Robert King Carter's Correspondence and Diary

   A Collection Transcribed
        and Digitized
   by Edmund Berkeley, Jr.


List of Letters | About This Collection

Electronic Text Center , University of Virginia Library


Summary



Letter from Robert Carter to Betty [Elizabeth (Carter) Burwell], February 5, 1724

     Robert Carter writes to his widowed daughter Betty [Elizabeth (Carter) Burwell], who lived in Gloucester County, February 5, 1724, approving of her proposed purchase of a slave from her brother-in-law, although he comments that the price is "extravigant." He sends her greetings from all her siblings.



Letter from Robert Carter to Betty [Elizabeth (Carter) Burwell], February 5, 1724


-1 -

                             Ian
Cor [o] t [oman, Lancaster County, Virginia]

Feb. 5: 12 of the Clock 1723/4


Dear Betty

     I received Yours this moment minute and as You desire
I shall give You my advice freely Mr Burwell makes a most extravagant
demand for his Slave but if he will not take less I would
have You please Your fancy & I think it will be very Justifiable in
You when it is Everydays Experience that more extravagant bar=
gains are made upon much mor less tempting Occasons and thank
God Your circumstances are so very good that it will be less culpable
in You to give Your brother twenty pounds extravagantly than for him to take it.

     You say You want your Sisters company and indeed everybody must
believe they want the guidance of Yours of or of some other discreet
Gentlewomans in lieu of this I thank god they have their perfect
[ ... ] [he] alths and look better and fatter than they have a great while
[ ... ] [Mrs.
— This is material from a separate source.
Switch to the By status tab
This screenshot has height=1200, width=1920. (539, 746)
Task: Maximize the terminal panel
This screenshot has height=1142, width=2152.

Am] y Cosby has been sick ever since You was here has kept her
[ ... ] [cham] ber almost all the time Mr Robert is Yr Humble servant and
[ ... ] [also th] e Girls & George I am



NOTES



Source copy consulted: Robert Carter letter book, 1723 June 16-1724 April 23, Robert Carter Papers (acc. no. 3807), Albert and Shirley Small Special Collections Library, University of Virginia. There is a nineteenth-century transcript of this letter in the Minor-Blackford Papers, James Monroe Law Office and Museum, Fredericksburg, Virginia. The word "Ian" at the head of the text probably refers to the clerk who was to write out the fair copy as this draft is not in Robert Carter's hand.

[1] Carter refers to his widowed daughter's brother-in-law

[2] Betty's younger sisters, Mary (1712-1736) and Lucy (1715-1763) were unmarried and living at home at this time. (Carleton. A Genealogy. . . of Robert Carter. . . . p. 2)

[3] Amy Cosby seems to have been an important house servant, probablythe housekeeper for Carter, a widower since 1719; she is mentioned a number of times in his diary.


This text, originally posted in 2002, was revised February 14 2011, to strengthen the modern language version text.